Tuesday, March 13, 2018

Harvest 2017 - Farm #2

Once the harvest is completed at one farm, it's on to the second -- but not the last. There are usually others, as family members help relatives and friends on their farms, just as they had with ours.

Malcolm with Gop T-Shirt as mask

With our 9 Rai Farm done, a couple of days later the action moved over to our 8.5 Rai Farm and the one rai family farm next to it.



Even Khun Mae -- mother to all the immediate Thai family -- was there.

When all rice had been bagged up, we all took a little break for some soda, beer, lao khao and food. After this, all the guys moved on to Yah's farm to help him, his family and friends bring that one in:

Yah and thresher crew boss.

There was probably a little party after this one, but I wasn't invited and didn't stay long enough after the threshing to be. Yah is a friend, looked after me on my first Thung Yai trip, and is a good guy who always seems to be struggling financially. He's a relative, too.


Monday, March 5, 2018

Harvest 2017 - Bagging & Party

While threshing khao nio (glutenous rice), bagging is begun. This is basically phase four of five phases to our annual rice harvest (giao khao).

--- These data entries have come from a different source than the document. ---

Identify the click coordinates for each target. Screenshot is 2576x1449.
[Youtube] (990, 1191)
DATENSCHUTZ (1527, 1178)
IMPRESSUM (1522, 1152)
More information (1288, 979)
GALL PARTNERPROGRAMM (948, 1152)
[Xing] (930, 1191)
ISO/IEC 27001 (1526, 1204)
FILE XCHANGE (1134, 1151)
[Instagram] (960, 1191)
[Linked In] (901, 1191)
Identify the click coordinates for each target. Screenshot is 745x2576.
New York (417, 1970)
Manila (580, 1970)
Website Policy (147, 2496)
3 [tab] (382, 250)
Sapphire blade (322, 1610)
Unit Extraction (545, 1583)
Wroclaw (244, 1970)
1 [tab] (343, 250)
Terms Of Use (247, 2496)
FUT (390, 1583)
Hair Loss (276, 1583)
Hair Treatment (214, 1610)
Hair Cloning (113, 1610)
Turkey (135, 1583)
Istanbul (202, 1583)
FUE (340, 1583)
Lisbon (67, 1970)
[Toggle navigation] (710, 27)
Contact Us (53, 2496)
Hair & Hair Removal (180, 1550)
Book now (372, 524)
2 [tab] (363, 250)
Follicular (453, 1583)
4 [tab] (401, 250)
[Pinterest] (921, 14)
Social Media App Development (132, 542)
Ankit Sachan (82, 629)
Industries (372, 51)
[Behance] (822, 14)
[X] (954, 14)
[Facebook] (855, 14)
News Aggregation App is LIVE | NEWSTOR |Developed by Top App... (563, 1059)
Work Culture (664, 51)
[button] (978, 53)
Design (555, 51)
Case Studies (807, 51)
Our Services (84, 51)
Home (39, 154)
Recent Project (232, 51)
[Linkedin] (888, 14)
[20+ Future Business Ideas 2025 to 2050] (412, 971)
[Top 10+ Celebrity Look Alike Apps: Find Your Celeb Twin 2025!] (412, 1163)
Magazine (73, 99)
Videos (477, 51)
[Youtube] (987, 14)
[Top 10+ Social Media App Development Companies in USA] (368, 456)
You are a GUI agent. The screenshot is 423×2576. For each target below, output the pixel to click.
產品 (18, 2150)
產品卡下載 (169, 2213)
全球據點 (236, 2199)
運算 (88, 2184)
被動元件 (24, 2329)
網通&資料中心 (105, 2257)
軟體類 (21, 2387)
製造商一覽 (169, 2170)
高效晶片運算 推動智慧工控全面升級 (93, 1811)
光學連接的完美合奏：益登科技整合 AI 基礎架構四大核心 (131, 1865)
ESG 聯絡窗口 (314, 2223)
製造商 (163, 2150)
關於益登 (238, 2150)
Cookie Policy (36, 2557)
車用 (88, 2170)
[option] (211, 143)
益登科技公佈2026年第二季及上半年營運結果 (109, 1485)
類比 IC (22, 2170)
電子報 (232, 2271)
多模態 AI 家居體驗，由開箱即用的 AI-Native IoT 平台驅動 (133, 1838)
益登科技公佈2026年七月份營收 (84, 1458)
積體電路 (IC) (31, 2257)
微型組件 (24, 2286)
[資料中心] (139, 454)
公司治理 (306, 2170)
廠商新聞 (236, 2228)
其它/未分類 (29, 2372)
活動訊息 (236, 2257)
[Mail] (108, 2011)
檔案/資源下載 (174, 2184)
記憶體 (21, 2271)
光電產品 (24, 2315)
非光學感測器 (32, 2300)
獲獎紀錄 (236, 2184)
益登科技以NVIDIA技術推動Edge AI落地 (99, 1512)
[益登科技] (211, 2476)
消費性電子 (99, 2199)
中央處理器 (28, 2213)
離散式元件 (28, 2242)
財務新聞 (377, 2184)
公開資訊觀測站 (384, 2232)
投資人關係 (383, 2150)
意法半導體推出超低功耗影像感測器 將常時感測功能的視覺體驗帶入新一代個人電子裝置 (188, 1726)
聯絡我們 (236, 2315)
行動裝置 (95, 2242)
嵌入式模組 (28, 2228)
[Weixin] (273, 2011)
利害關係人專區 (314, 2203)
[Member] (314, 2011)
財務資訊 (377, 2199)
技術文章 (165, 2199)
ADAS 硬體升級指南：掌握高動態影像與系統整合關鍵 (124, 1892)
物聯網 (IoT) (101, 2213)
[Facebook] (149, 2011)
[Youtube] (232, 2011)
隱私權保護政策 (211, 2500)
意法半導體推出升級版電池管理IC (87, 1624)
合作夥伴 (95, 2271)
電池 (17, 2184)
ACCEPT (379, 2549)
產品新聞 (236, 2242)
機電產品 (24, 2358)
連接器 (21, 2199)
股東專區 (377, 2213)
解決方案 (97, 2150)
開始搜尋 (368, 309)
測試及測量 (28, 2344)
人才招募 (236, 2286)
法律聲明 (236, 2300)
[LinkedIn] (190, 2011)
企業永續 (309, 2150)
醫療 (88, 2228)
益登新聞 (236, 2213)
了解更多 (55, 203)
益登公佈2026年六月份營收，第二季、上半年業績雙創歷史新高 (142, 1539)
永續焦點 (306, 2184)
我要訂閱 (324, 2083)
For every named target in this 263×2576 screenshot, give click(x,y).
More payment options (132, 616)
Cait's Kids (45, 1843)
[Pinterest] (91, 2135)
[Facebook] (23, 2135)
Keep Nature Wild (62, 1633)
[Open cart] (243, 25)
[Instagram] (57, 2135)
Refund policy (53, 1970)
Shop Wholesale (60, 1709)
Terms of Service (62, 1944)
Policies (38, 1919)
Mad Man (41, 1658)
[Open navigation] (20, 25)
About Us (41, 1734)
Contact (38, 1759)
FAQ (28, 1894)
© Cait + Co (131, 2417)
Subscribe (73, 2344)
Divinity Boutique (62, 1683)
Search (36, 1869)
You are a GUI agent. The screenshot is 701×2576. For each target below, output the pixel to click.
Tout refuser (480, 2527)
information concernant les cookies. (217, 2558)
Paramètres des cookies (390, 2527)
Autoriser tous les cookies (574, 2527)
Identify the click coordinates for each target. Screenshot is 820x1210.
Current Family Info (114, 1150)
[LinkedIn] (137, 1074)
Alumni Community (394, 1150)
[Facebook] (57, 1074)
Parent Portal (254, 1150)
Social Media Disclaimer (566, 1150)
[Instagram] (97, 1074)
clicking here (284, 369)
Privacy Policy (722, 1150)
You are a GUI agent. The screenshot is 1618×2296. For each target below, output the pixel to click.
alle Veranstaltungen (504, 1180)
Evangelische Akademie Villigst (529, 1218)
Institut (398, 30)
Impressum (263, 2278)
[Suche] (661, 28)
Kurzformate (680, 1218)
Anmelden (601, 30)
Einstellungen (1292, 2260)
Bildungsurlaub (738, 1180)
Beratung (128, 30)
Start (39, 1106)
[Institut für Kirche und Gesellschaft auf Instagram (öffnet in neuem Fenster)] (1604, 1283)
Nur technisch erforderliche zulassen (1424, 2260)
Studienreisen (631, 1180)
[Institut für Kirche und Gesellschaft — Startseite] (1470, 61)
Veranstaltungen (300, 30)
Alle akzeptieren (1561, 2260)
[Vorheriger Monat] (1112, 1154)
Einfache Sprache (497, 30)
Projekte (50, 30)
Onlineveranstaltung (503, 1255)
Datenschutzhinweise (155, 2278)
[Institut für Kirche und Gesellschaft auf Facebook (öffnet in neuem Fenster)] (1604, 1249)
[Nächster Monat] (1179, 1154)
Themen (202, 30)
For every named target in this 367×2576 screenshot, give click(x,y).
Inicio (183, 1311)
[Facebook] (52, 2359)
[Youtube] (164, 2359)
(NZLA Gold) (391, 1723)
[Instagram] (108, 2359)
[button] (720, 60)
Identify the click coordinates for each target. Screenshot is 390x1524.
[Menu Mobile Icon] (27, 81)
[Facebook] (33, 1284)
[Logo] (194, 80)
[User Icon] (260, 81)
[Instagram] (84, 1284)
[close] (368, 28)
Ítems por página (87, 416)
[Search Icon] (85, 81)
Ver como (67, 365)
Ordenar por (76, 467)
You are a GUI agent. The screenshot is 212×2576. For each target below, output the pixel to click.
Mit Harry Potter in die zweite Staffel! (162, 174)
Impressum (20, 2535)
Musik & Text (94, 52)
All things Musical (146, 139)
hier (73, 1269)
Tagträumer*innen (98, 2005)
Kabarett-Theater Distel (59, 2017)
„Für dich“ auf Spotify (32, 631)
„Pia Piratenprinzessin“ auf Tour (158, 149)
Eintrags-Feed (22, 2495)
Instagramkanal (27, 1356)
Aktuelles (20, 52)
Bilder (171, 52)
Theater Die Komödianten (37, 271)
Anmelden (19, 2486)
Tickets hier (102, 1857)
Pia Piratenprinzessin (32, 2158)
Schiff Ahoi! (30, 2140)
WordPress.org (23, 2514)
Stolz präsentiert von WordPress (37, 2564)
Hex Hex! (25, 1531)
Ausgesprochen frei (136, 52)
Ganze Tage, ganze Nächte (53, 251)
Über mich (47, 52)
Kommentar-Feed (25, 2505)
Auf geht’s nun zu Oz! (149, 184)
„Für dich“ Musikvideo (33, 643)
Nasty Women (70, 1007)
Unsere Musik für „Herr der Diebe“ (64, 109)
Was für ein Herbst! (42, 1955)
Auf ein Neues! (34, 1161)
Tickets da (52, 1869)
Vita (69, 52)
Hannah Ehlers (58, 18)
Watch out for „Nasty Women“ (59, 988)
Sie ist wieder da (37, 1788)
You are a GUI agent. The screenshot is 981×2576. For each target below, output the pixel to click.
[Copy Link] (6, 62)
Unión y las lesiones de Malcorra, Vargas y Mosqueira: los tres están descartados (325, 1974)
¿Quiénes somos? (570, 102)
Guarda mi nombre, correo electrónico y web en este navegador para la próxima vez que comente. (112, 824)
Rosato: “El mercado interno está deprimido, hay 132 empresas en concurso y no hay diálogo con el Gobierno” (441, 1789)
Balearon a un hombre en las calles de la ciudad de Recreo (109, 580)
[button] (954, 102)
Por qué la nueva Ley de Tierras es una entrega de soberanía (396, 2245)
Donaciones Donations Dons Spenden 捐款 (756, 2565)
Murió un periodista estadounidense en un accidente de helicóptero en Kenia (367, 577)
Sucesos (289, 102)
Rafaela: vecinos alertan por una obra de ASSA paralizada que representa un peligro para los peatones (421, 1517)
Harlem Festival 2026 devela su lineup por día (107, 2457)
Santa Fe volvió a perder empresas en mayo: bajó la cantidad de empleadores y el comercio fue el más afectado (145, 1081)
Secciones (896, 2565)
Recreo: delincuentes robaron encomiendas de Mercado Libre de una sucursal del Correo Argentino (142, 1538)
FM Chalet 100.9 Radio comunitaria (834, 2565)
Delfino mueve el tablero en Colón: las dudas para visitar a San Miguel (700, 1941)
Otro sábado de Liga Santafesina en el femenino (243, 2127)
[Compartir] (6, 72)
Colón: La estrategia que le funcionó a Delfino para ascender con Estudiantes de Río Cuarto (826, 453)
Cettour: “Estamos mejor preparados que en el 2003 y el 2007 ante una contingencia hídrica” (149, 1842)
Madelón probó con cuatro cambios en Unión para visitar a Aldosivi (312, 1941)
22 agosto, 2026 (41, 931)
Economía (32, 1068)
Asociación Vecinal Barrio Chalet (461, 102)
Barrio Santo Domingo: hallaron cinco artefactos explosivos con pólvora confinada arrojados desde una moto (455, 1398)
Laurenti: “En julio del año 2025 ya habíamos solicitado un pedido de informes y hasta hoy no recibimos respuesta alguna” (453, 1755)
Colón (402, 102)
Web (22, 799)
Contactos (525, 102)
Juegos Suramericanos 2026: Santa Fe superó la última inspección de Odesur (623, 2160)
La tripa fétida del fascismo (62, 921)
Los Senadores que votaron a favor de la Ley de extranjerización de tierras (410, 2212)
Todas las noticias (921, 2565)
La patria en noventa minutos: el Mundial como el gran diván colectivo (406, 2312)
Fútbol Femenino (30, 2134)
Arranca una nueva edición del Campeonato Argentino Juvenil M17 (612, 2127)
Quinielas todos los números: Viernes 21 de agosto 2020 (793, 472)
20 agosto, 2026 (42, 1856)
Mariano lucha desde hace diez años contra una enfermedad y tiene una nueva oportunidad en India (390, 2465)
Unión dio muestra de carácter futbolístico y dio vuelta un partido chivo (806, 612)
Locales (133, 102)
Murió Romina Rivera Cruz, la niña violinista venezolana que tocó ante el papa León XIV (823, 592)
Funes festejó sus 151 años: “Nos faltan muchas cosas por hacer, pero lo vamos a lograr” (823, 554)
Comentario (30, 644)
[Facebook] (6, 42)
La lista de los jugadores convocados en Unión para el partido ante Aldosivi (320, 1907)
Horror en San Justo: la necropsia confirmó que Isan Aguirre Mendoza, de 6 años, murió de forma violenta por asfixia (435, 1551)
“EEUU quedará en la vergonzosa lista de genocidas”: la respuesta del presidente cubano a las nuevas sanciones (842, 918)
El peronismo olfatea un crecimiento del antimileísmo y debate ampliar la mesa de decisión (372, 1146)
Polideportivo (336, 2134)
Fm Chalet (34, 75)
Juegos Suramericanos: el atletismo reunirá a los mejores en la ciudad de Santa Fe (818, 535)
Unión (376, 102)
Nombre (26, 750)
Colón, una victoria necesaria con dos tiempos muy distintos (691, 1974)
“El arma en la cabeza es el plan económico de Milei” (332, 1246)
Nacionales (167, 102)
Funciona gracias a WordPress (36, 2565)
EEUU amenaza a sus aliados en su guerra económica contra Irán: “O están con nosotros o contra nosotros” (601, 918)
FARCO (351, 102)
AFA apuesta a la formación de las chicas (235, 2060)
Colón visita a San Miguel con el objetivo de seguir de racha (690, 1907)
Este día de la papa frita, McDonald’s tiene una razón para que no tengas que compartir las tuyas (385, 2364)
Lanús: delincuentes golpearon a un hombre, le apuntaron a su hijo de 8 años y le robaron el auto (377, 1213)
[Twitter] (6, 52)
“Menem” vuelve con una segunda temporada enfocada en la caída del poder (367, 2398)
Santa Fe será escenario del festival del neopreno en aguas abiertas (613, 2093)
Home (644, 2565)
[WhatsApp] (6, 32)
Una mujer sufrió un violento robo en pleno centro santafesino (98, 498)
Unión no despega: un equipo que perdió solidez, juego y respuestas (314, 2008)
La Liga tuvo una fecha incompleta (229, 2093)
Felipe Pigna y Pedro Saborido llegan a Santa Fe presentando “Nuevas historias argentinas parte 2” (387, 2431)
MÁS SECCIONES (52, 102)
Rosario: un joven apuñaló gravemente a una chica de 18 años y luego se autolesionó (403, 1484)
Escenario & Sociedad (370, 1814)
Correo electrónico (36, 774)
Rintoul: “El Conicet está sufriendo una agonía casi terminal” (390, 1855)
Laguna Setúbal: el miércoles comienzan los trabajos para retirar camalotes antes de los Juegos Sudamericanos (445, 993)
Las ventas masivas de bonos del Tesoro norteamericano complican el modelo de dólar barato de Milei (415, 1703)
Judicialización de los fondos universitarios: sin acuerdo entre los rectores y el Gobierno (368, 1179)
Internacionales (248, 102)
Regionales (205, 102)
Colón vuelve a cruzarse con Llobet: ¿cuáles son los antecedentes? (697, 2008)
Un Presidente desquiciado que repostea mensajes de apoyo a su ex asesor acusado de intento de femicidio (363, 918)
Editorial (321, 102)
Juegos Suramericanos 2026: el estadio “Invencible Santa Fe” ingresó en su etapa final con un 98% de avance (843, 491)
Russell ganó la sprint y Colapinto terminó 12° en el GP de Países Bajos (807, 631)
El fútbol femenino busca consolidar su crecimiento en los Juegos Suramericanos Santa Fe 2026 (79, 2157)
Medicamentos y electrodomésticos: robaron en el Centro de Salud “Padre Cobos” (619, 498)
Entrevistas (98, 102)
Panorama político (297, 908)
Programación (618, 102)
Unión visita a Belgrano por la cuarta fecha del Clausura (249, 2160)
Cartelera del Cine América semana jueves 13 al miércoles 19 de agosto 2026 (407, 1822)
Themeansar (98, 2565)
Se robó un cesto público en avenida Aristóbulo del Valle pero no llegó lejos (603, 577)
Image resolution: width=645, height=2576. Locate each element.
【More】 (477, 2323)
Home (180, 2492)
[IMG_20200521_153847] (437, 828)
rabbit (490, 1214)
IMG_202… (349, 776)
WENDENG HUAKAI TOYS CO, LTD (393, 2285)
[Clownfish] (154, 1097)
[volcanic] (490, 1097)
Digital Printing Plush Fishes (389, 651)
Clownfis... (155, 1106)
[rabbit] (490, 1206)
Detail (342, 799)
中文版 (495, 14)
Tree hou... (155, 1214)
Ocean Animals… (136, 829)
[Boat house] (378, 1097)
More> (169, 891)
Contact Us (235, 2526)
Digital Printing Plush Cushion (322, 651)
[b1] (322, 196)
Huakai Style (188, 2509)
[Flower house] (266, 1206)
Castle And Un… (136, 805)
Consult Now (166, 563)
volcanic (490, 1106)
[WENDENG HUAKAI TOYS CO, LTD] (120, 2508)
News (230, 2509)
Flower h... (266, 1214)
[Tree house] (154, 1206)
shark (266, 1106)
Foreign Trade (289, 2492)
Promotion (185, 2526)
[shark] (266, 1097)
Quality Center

It might seem a bit backward to use a thresher (just separates the already-dried rice in its kernal from the stalks) instead of a combine (rakes up the rice stalks, separates the rice and bags it), but it is actually more efficient for us. For one thing, there's a lot of spillage using a combine -- more so than handling it by hand. The other thing is that even though it gets bagged by the combine, the rice still needs to be taken out of the bags and dried, as the combine needs to collect the rice on the stalks before it completely dries out.


Threshing does not take long and often becomes an event shared with not only family, but friends as well. Everyone helps out.


The bags are taken from the thresher and lined up for sealing and counting.

After everyone's had a little rest complete with ice, soda, beer and lao khao (depending on your preferences), the tresher crew gets their percentage and the bulk of the bags are loaded onto various transports including trucks and Kubota-driven carts.


The bags are then transported for storage at the family house and other family member storage areas.

After phase 5 (transport and storage) has been completed, it's time to eat, drink and party!